» **REQUIRED ACTION**: Could you transcribe every record below exactly as it stands?

» **RECORDS TO PROCESS**:
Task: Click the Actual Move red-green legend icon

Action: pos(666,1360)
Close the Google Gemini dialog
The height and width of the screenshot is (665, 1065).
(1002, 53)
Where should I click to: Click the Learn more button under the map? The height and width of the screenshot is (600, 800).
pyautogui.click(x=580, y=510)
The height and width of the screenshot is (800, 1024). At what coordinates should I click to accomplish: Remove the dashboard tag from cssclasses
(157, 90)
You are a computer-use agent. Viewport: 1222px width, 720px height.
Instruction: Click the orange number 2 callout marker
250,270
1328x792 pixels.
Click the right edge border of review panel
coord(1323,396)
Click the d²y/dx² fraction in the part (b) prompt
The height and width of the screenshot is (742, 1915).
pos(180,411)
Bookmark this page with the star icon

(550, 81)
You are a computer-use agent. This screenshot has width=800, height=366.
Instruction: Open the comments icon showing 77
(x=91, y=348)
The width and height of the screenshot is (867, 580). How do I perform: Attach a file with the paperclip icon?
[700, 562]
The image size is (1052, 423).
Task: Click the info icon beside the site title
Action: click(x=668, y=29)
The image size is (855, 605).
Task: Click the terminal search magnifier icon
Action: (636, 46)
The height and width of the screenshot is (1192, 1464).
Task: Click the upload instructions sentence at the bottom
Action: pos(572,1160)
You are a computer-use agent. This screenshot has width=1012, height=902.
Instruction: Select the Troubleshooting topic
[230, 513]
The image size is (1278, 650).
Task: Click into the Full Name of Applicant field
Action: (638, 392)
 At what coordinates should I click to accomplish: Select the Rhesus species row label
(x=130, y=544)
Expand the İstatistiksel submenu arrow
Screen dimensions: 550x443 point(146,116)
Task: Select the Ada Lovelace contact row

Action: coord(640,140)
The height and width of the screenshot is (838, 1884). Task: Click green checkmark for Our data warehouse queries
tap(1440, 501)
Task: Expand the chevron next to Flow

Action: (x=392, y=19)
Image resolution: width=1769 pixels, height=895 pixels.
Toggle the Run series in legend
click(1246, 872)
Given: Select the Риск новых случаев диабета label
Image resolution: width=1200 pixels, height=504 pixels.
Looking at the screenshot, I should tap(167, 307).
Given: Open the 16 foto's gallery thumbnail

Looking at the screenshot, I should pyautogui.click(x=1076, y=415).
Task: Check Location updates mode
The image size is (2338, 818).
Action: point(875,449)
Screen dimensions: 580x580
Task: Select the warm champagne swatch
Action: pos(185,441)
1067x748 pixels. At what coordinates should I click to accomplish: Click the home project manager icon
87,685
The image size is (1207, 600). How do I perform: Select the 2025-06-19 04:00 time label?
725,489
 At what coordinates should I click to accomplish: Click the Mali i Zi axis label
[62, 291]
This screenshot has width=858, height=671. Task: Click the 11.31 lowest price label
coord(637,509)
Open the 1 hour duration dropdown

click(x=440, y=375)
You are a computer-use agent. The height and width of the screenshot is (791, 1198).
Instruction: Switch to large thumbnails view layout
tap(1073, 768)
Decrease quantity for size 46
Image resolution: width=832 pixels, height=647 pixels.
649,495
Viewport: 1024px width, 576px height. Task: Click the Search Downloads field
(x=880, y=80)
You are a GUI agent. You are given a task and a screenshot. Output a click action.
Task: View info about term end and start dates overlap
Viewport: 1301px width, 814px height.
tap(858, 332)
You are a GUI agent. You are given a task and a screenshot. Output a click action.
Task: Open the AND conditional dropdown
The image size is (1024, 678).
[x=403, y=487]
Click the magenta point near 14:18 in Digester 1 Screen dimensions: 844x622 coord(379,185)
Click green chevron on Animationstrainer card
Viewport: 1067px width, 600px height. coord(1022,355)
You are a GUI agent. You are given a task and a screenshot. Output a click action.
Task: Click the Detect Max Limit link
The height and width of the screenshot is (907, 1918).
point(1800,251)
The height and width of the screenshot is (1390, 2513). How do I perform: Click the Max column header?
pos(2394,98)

» **COMPLETED TASK**:
Task: Click the Actual Move red-green legend icon

Action: pos(666,1360)
Close the Google Gemini dialog
The height and width of the screenshot is (665, 1065).
(1002, 53)
Where should I click to: Click the Learn more button under the map? The height and width of the screenshot is (600, 800).
pyautogui.click(x=580, y=510)
The height and width of the screenshot is (800, 1024). At what coordinates should I click to accomplish: Remove the dashboard tag from cssclasses
(157, 90)
You are a computer-use agent. Viewport: 1222px width, 720px height.
Instruction: Click the orange number 2 callout marker
250,270
1328x792 pixels.
Click the right edge border of review panel
coord(1323,396)
Click the d²y/dx² fraction in the part (b) prompt
The height and width of the screenshot is (742, 1915).
pos(180,411)
Bookmark this page with the star icon

(550, 81)
You are a computer-use agent. This screenshot has width=800, height=366.
Instruction: Open the comments icon showing 77
(x=91, y=348)
The width and height of the screenshot is (867, 580). How do I perform: Attach a file with the paperclip icon?
[700, 562]
The image size is (1052, 423).
Task: Click the info icon beside the site title
Action: click(x=668, y=29)
The image size is (855, 605).
Task: Click the terminal search magnifier icon
Action: (636, 46)
The height and width of the screenshot is (1192, 1464).
Task: Click the upload instructions sentence at the bottom
Action: pos(572,1160)
You are a computer-use agent. This screenshot has width=1012, height=902.
Instruction: Select the Troubleshooting topic
[230, 513]
The image size is (1278, 650).
Task: Click into the Full Name of Applicant field
Action: (638, 392)
 At what coordinates should I click to accomplish: Select the Rhesus species row label
(x=130, y=544)
Expand the İstatistiksel submenu arrow
Screen dimensions: 550x443 point(146,116)
Task: Select the Ada Lovelace contact row

Action: coord(640,140)
The height and width of the screenshot is (838, 1884). Task: Click green checkmark for Our data warehouse queries
tap(1440, 501)
Task: Expand the chevron next to Flow

Action: (x=392, y=19)
Image resolution: width=1769 pixels, height=895 pixels.
Toggle the Run series in legend
click(1246, 872)
Given: Select the Риск новых случаев диабета label
Image resolution: width=1200 pixels, height=504 pixels.
Looking at the screenshot, I should tap(167, 307).
Given: Open the 16 foto's gallery thumbnail

Looking at the screenshot, I should pyautogui.click(x=1076, y=415).
Task: Check Location updates mode
The image size is (2338, 818).
Action: point(875,449)
Screen dimensions: 580x580
Task: Select the warm champagne swatch
Action: pos(185,441)
1067x748 pixels. At what coordinates should I click to accomplish: Click the home project manager icon
87,685
The image size is (1207, 600). How do I perform: Select the 2025-06-19 04:00 time label?
725,489
 At what coordinates should I click to accomplish: Click the Mali i Zi axis label
[62, 291]
This screenshot has width=858, height=671. Task: Click the 11.31 lowest price label
coord(637,509)
Open the 1 hour duration dropdown

click(x=440, y=375)
You are a computer-use agent. The height and width of the screenshot is (791, 1198).
Instruction: Switch to large thumbnails view layout
tap(1073, 768)
Decrease quantity for size 46
Image resolution: width=832 pixels, height=647 pixels.
649,495
Viewport: 1024px width, 576px height. Task: Click the Search Downloads field
(x=880, y=80)
You are a GUI agent. You are given a task and a screenshot. Output a click action.
Task: View info about term end and start dates overlap
Viewport: 1301px width, 814px height.
tap(858, 332)
You are a GUI agent. You are given a task and a screenshot. Output a click action.
Task: Open the AND conditional dropdown
The image size is (1024, 678).
[x=403, y=487]
Click the magenta point near 14:18 in Digester 1 Screen dimensions: 844x622 coord(379,185)
Click green chevron on Animationstrainer card
Viewport: 1067px width, 600px height. coord(1022,355)
You are a GUI agent. You are given a task and a screenshot. Output a click action.
Task: Click the Detect Max Limit link
The height and width of the screenshot is (907, 1918).
point(1800,251)
The height and width of the screenshot is (1390, 2513). How do I perform: Click the Max column header?
pos(2394,98)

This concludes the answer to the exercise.